### Prompt A
In the records, swap "Toggle" for "Turn off" in the stretch from the line containing "This screenshot has height=1044, width=1148." through the end of the records, and give that stretch back with nothing else changed. Leave out the pictures.

### Document extract

----------------

When upgrading a multi-member etcd cluster from a version between v3.5.1 and v3.5.19 to v3.6.0, the upgrade may fail due to the error “membership: too many learner member in cluster”.

What’s the root cause?

By default, etcd allows at most one learner member; the bootstrap process will fail if there are two or more learners. Due to the issue 19557, some voting members may revert to learners when upgrading to v3.6.0, which may cause the upgrade to fail.

The root cause is that when promoting a learner, the related change is persistently stored in v2store only, not in v3store. As a result, the membership data becomes inconsistent between the v2store and v3store.

In etcd v3.5, the v2store is the source of truth for the membership data, whereas in etcd v3.6, the v3store is the source of truth. It’s exactly the reason why the issue only occurs when upgrading from v3.5 to v3.6.

Which versions are impacted?

The issue was introduced in etcd v3.5.1 via 13348. All etcd patch versions from v3.5.1 to v3.5.19 are affected.

Which versions contain the fix for this issue?

The issue was fixed in etcd v3.5.20 via 19563. Therefore, users are required to first upgrade to etcd v3.5.20 (or a higher patch version) before upgrading to etcd v3.6.0; otherwise, the upgrade may fail.

What if users do not follow the guide?

What happens if users still upgrade directly from etcd v3.5.1-v3.5.19 to v3.6.0?

If the etcd cluster isn’t affected by the issue, no members will revert to learners during the upgrade. In this case, the upgrade will succeed without any problems.

If the etcd cluster has already been affected by the issue, there are two possible outcomes:

  • If two or more members revert to learners during the upgrade, the upgrade will fail. In that case, users will have to roll back and first upgrade to etcd v3.5.20 (or a higher version) before attempting to upgrade to v3.6.0 again.
  • If only one member reverts to a learner during the upgrade, the upgrade will still succeed. However, the issue is that a voting member reverts to a learner, which may confuse users and also affect the cluster’s quorum. We addressed this issue in etcd v3.6.0-rc.3 via 19636 by automatically promoting the learner to a voting member during bootstrap.

How did we prevent this from happening again?

etcd has some end-to-end (e2e) upgrade test cases, but did not detect this issue. Instead, it was discovered in Kubernetes’ workflow test. To address this gap, we added a similar e2e test via 19634, which was also backported to release-3.6 via 19662.

----------------

### Entries
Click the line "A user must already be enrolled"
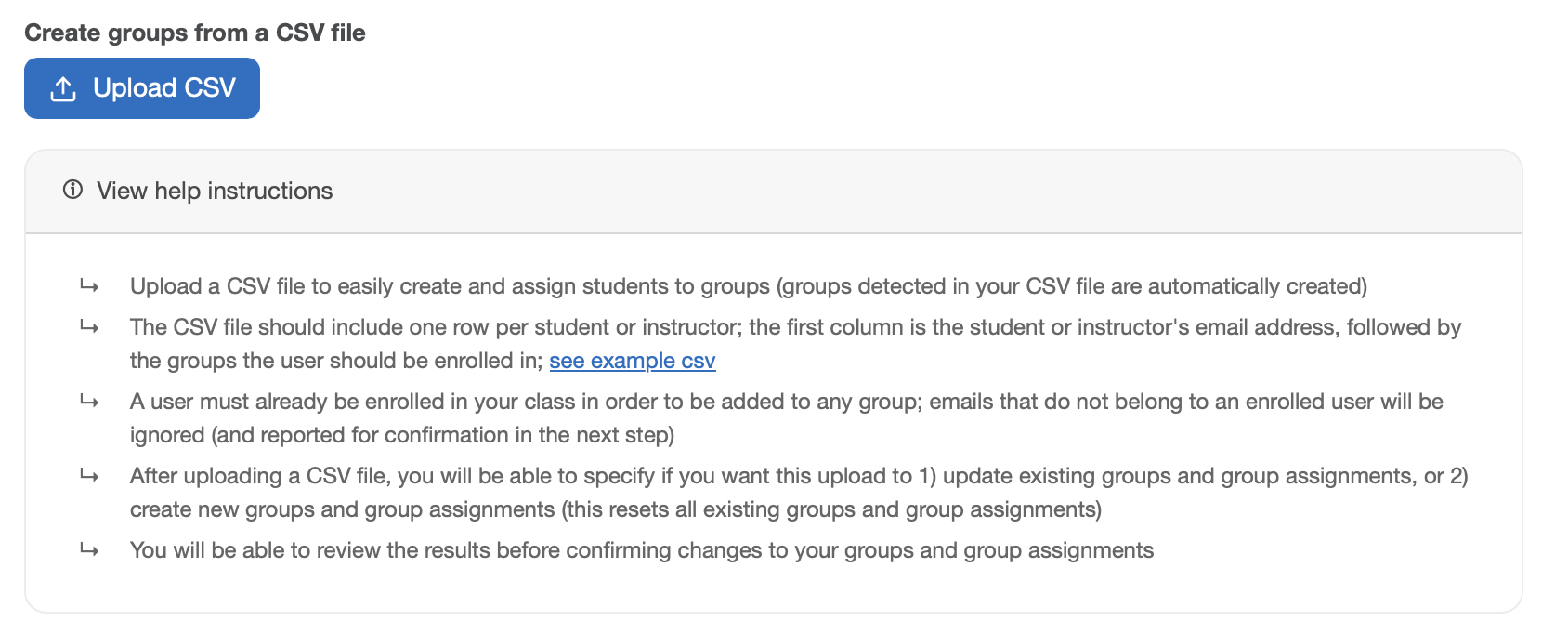Image resolution: width=1568 pixels, height=634 pixels. pos(787,402)
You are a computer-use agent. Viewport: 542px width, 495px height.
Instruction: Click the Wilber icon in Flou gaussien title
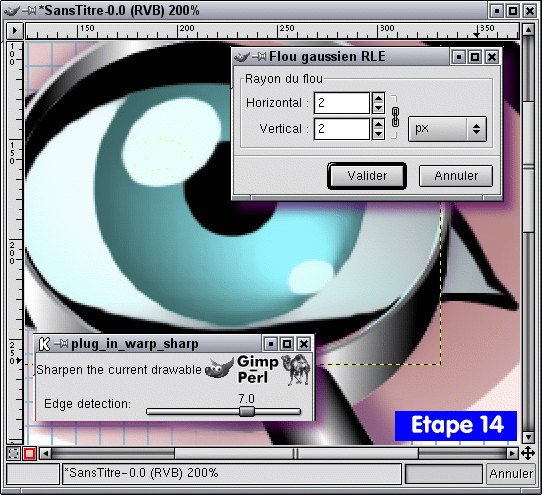point(242,57)
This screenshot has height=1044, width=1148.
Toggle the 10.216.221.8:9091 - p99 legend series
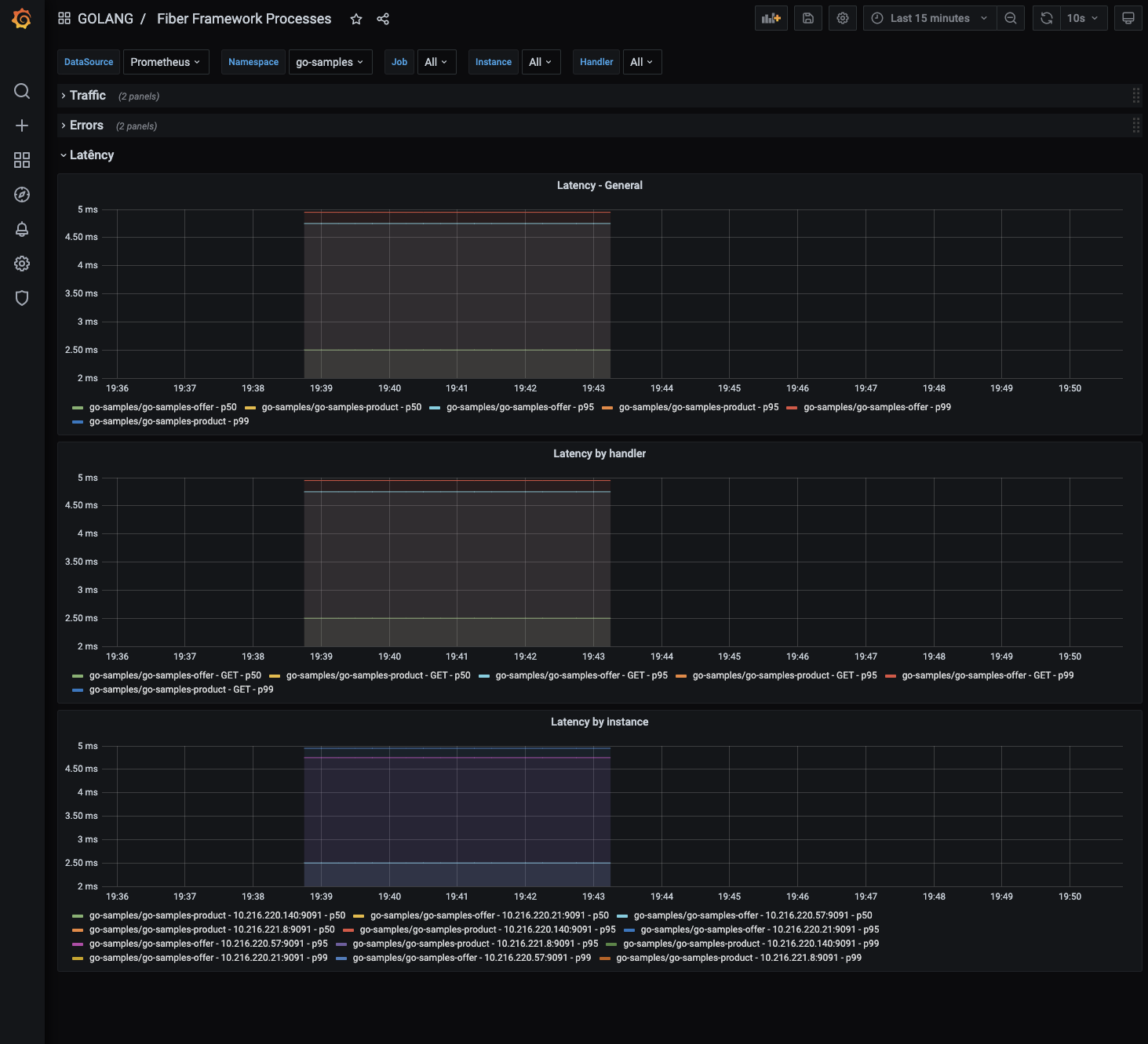[738, 958]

----------------

### Prompt B
Set down the stretch of the etcd upgrade note from "Which versions are" through "without any problems." word for word.

### Solution A
This screenshot has height=1044, width=1148.
Turn off the 10.216.221.8:9091 - p99 legend series
[738, 958]

### Solution B
Which versions are impacted?

The issue was introduced in etcd v3.5.1 via 13348. All etcd patch versions from v3.5.1 to v3.5.19 are affected.

Which versions contain the fix for this issue?

The issue was fixed in etcd v3.5.20 via 19563. Therefore, users are required to first upgrade to etcd v3.5.20 (or a higher patch version) before upgrading to etcd v3.6.0; otherwise, the upgrade may fail.

What if users do not follow the guide?

What happens if users still upgrade directly from etcd v3.5.1-v3.5.19 to v3.6.0?

If the etcd cluster isn’t affected by the issue, no members will revert to learners during the upgrade. In this case, the upgrade will succeed without any problems.